**Problem requirements:** Range to repeat from the listing below: the line containing "Viewport: 648px width, 405px height." down to the line containing "the Search contacts", both included. Copy it exactly, pictures excluded, and add nothing else.

**Material for this exercise:**
□ □ □ □

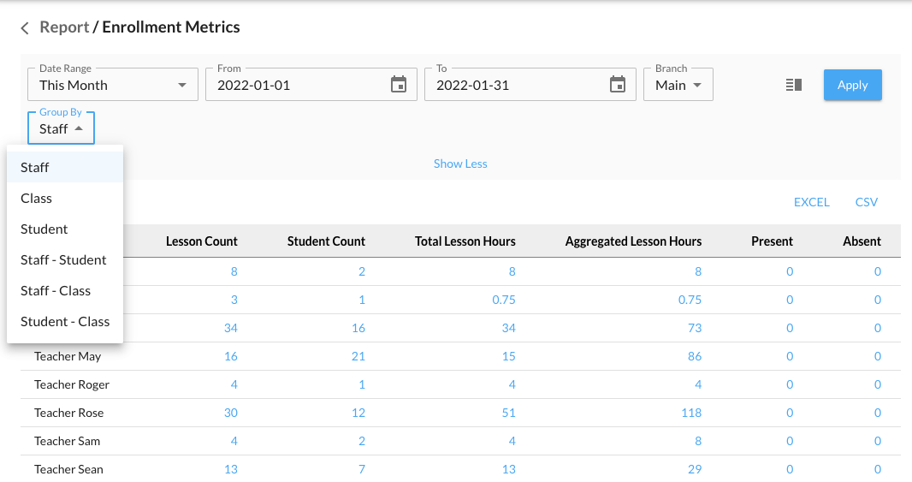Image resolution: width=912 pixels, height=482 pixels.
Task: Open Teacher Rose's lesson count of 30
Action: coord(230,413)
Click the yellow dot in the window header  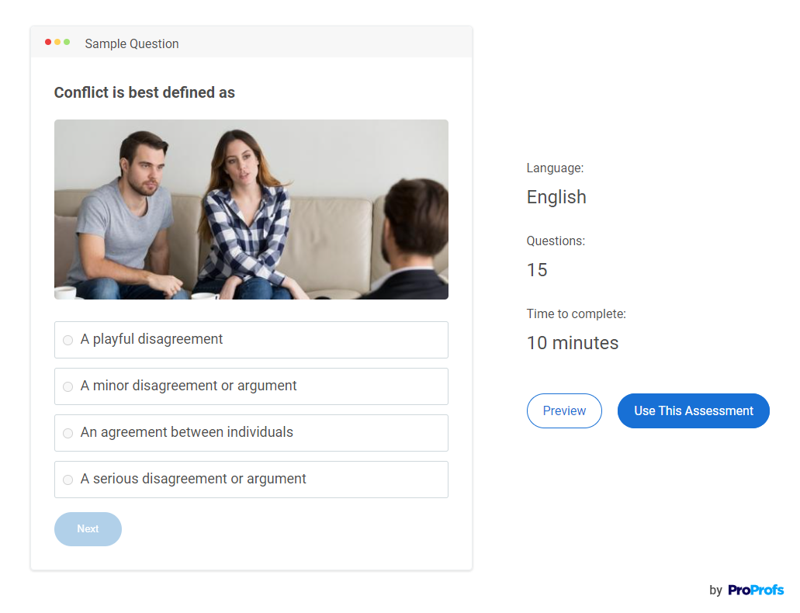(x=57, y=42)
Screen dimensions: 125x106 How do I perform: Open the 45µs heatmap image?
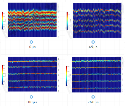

□ □ □ □

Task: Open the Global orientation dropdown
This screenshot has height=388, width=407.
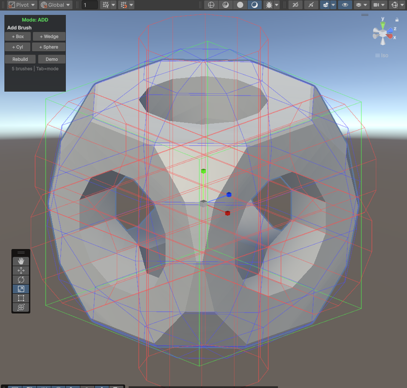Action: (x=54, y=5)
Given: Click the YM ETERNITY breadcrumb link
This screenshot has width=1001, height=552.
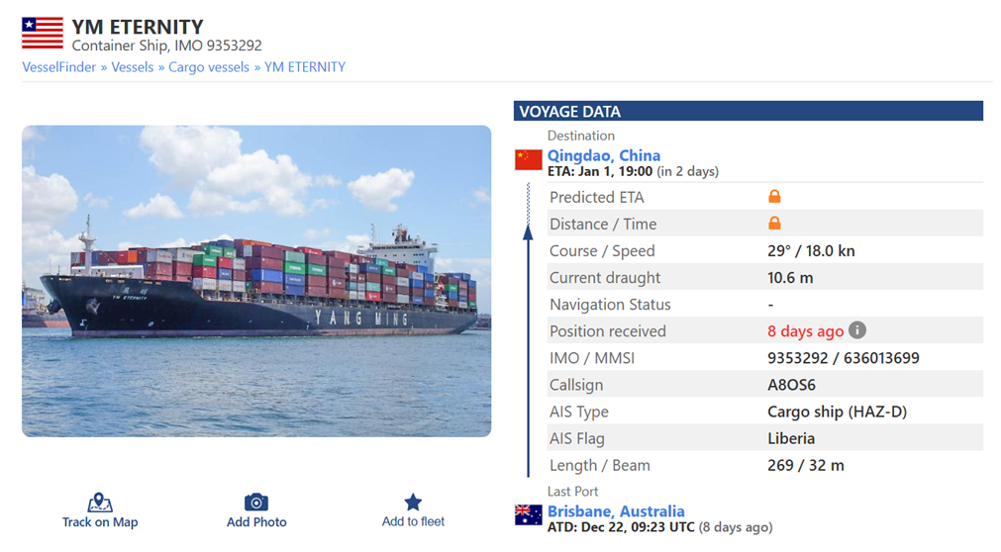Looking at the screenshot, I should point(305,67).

□ □ □ □

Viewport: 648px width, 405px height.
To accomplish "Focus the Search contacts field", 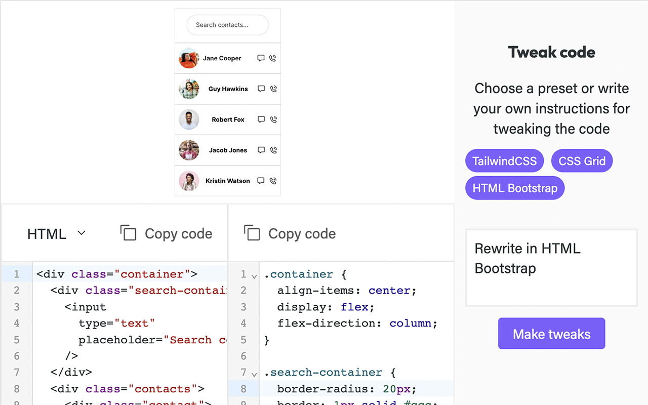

□ □ □ □

**Task output:**
Viewport: 648px width, 405px height.
To accomplish "Focus the Search contacts field", 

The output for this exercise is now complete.